Today’s battery packs are designed with fast charging capability. For example the powertrain of the BMW i3 is rated at 125 kW peak power and 75 kW continuous power while fast charging is done at 50 kW.

Battery life

The battery pack of a car is never used 100%. The usable capacity of the 21.6 kWh i3 battery pack is around 19 kWh. The reserve of 2.6 kWh is used to ‘cushion’ the impact of charging and discharging. The battery pack automatically cycles between around 5% and 95% of the battery pack. All of this is handled by the Battery Management System (BMS) and completely hidden from the driver.

There are many factors influencing battery life including heat, battery age, duration of keeping a battery fully charged and number of charge – discharge cycles. Research shows that exclusive use of fast chargers hardly affects battery life when tested with the Nissan Leaf MY2012. And other research indicates that fast charging might actually be better for battery life. As a general rule, a battery will last longer when its size increases because fewer charge – discharge cycles are needed for the same mileage.

Charge speed

During fast charging there is continuous communication between the BMS and the fast charger. The BMS instructs the fast charger to set the charging speed. This speed is usually expressed in kilowatts (kW). Charging a car for 1 hour at 50 kW puts 50 kWh into the battery pack. On average an electric car uses 1 kWh to drive 5 km. Tesla also expresses the charge speed in km/hour. So 50 kW equals about 250 km/hour (‘250 km of range charged in 1 hour’).

P = V * I

Power (expressed in Watts) is the product of voltage (Volts) and current (Amps). When charging at 50 kW this is typically done at 400 V and 125 A (400 * 125 = 50.000 W = 50 kW). Note that this means that the charge speed is influenced by both the voltage and the current.

You can compare charging electricity with running water from a tap. Think of voltage (V) as the water pressure and current (A) as the size of the tap. If you increase the pressure more water will flow, and the same is true when increasing the size of the tap.

The voltage is a characteristic of a battery. Most car battery packs today operate at around 400 V when fully charged. But when a battery pack is not fully charged, the voltage will be lower e.g. 325 V. Voltage will gradually increase while charging, so this has a positive effect on the effective charge speed (see the blue line in the graph below showing a fast charge session of a 30 kWh Nissan Leaf).
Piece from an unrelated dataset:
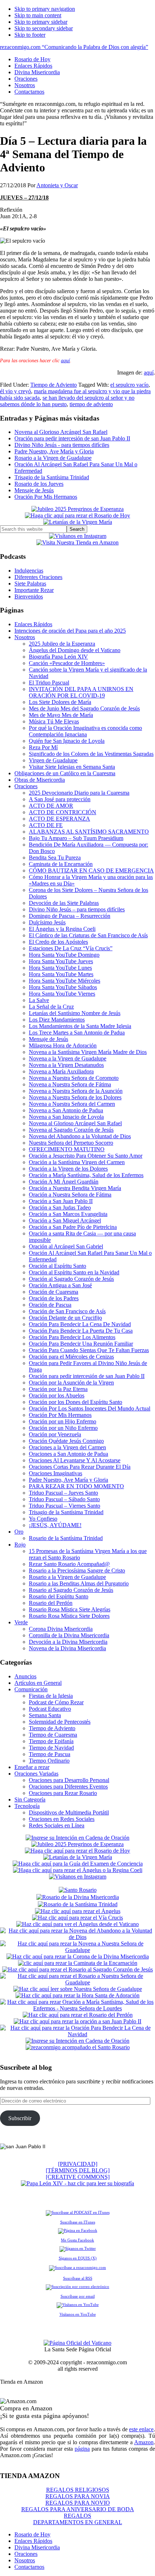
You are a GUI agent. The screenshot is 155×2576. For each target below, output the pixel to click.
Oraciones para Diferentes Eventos (68, 1786)
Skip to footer (29, 35)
The current can be increased or decreased by the fast charger based on data received from the BMS (see yellow line in the graph below). Most fast chargers can provide a maximum current of 125 A, but Tesla superchargers and the upcoming 150 kW CCS chargers can provide more than 300 A.

Nissan Leaf Charge Graph

0-90% charge of a 30 kWh Nissan Leaf

What influences charge speed?

Now let’s take a look at the factors that have an effect on the charge speed other than voltage. There are four main aspects:

Battery pack capacity. In general, a larger battery pack can be charged quicker. So a Tesla Model S with a large 90 kWh battery can be charged quicker than a BMW i3 with a 21 kWh battery. This is also the main reason why most plug-in hybrid electric vehicles (PHEVs) cannot fast charge: their battery packs are simply too small. Most PHEV manufacturers do not include the additional hardware (e.g. extra inlet and wiring) in the car.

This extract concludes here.